[Start of Attachment]

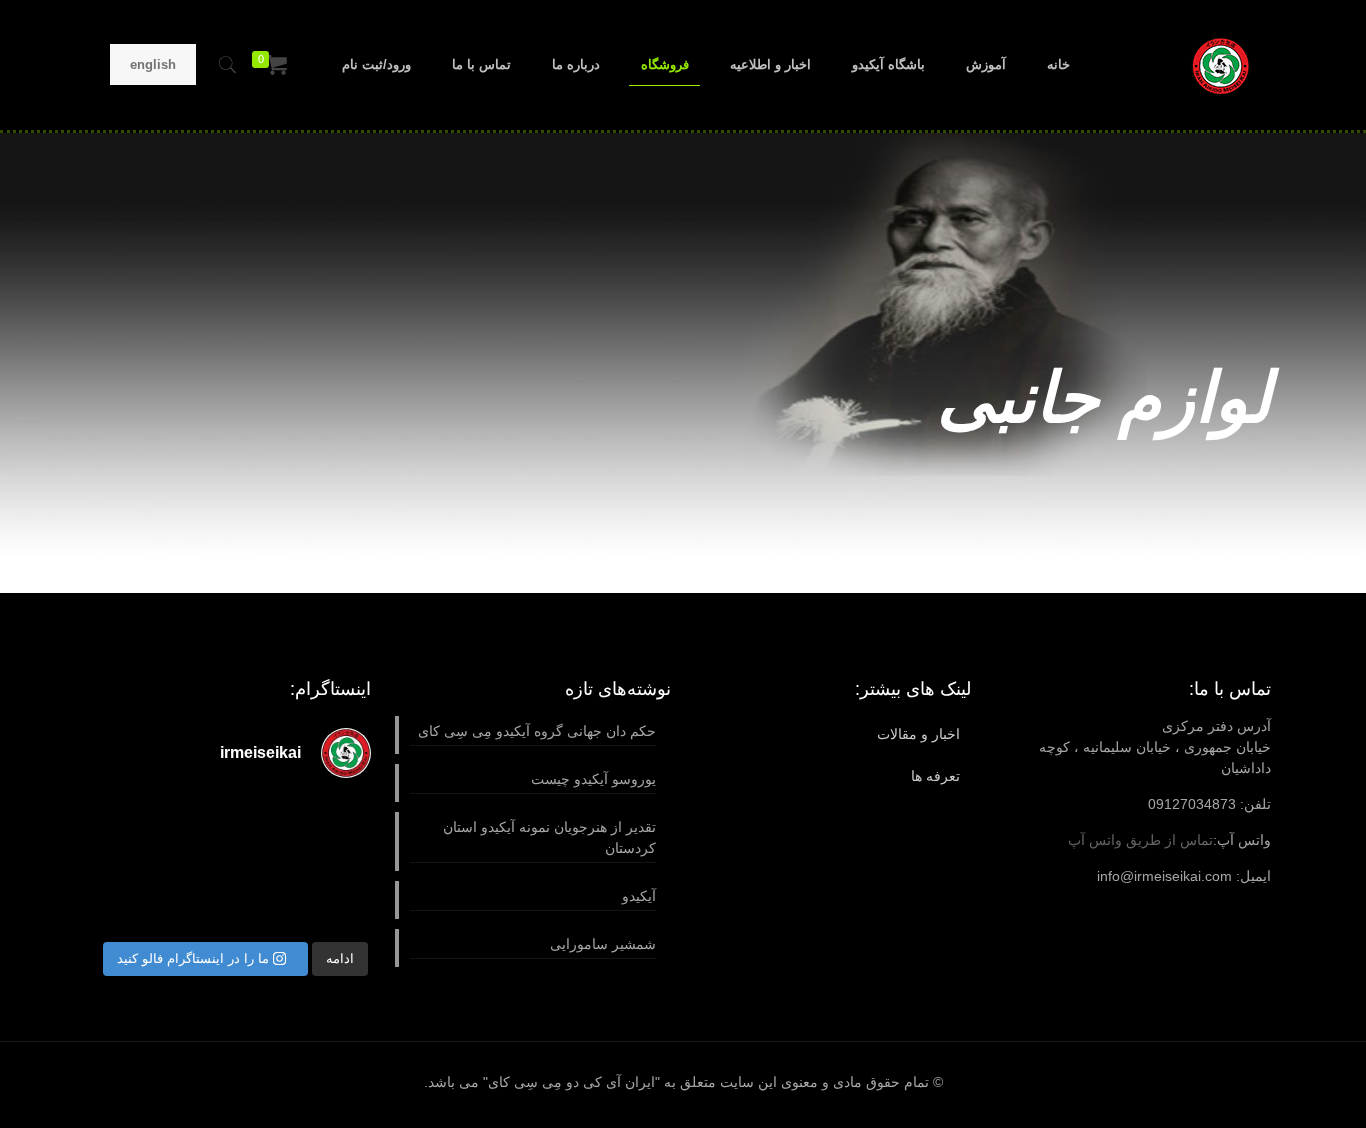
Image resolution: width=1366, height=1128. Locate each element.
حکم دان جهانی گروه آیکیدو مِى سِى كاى (537, 731)
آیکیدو (639, 896)
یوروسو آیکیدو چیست (593, 779)
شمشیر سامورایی (603, 944)
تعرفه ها (935, 776)
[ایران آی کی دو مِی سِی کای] (1220, 65)
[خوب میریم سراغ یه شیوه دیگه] (341, 819)
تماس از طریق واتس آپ (1140, 840)
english (153, 64)
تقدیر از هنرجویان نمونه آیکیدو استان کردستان (549, 837)
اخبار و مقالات (918, 734)
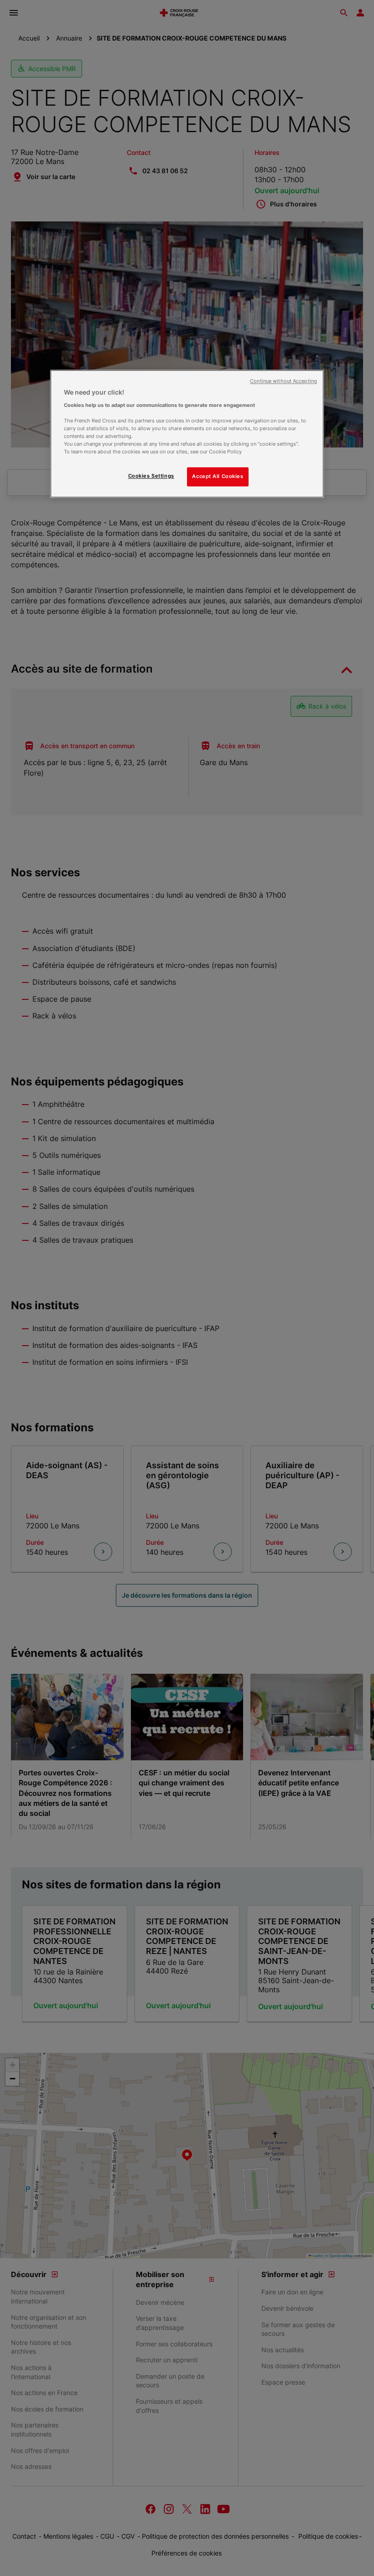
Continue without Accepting (283, 381)
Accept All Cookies (217, 476)
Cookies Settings (151, 476)
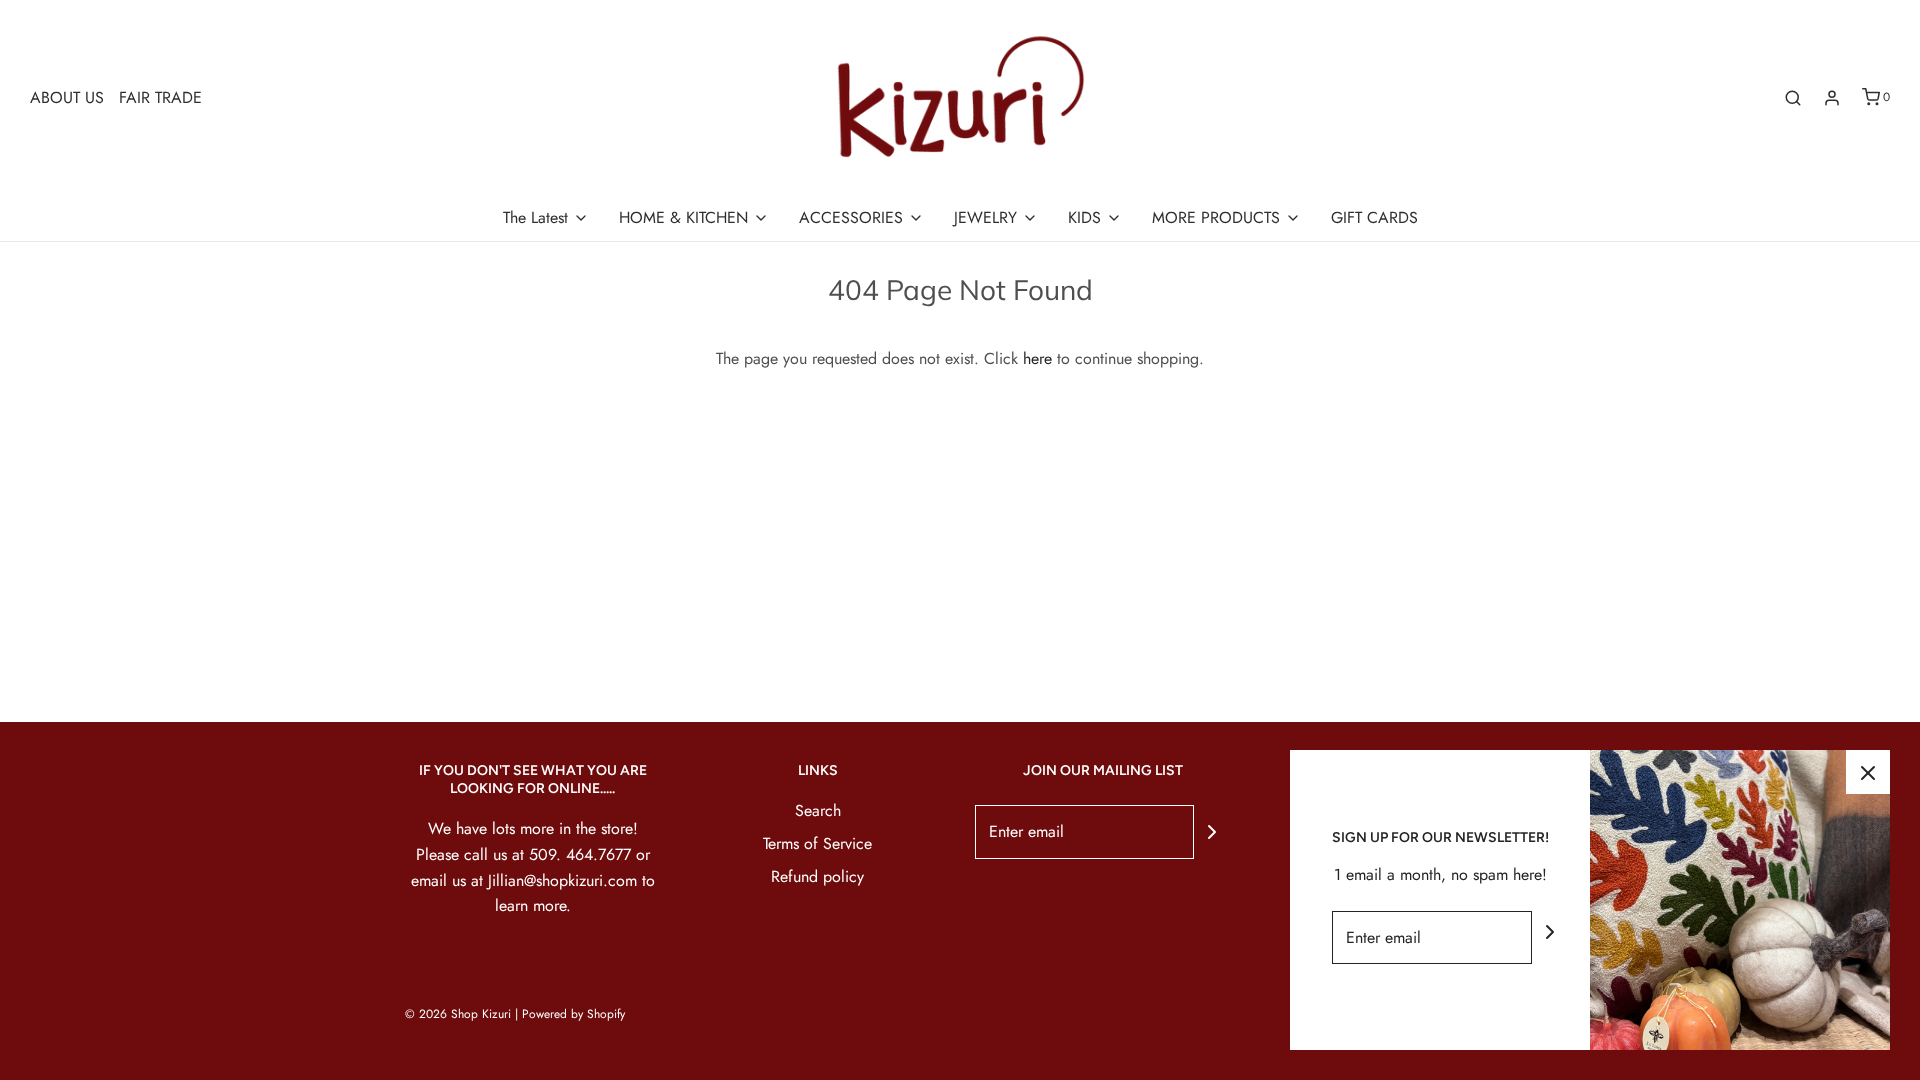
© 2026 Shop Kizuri (458, 1014)
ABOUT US (67, 97)
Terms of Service (817, 843)
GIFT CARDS (1374, 217)
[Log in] (1832, 98)
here (1037, 358)
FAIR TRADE (160, 97)
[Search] (1793, 98)
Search (818, 810)
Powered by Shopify (573, 1014)
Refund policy (817, 876)
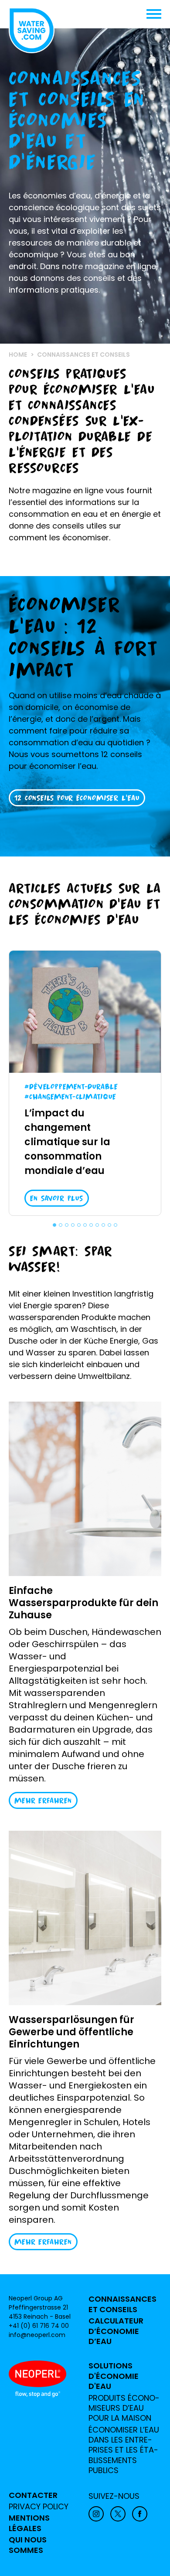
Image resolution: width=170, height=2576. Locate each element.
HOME (18, 354)
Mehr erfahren (43, 1800)
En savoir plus (56, 1198)
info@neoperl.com (37, 2334)
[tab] (54, 1225)
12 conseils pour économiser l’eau (76, 798)
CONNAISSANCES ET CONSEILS (122, 2304)
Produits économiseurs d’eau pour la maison (124, 2408)
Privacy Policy (38, 2506)
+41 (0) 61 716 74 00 (39, 2325)
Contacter (33, 2495)
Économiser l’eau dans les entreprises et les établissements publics (123, 2450)
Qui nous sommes (28, 2545)
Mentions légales (29, 2523)
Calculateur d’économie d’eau (115, 2331)
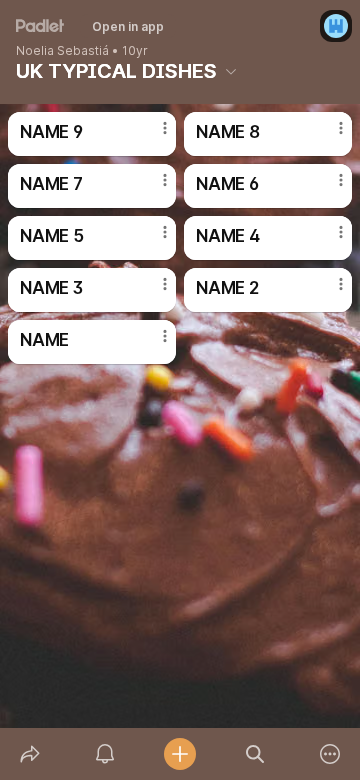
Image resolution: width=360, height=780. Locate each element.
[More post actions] (152, 136)
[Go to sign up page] (336, 26)
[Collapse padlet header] (231, 71)
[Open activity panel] (104, 754)
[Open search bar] (255, 754)
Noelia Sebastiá (62, 51)
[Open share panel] (29, 754)
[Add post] (179, 754)
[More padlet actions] (330, 754)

[End of Attachment]

> _TASK ITEM_
In the records above, find the line with "تقدیر از هنرجویان" and the line with "GIFT CARDS (1374, 217)"; please transcribe exactly those two lines and all lines between them, omitting any picture.

> _ANSWER AREA_
تقدیر از هنرجویان نمونه آیکیدو استان کردستان (549, 837)
اخبار و مقالات (918, 734)
Continue without Accepting (283, 381)
Accept All Cookies (217, 476)
Cookies Settings (151, 476)
© 2026 Shop Kizuri (458, 1014)
ABOUT US (67, 97)
Terms of Service (817, 843)
GIFT CARDS (1374, 217)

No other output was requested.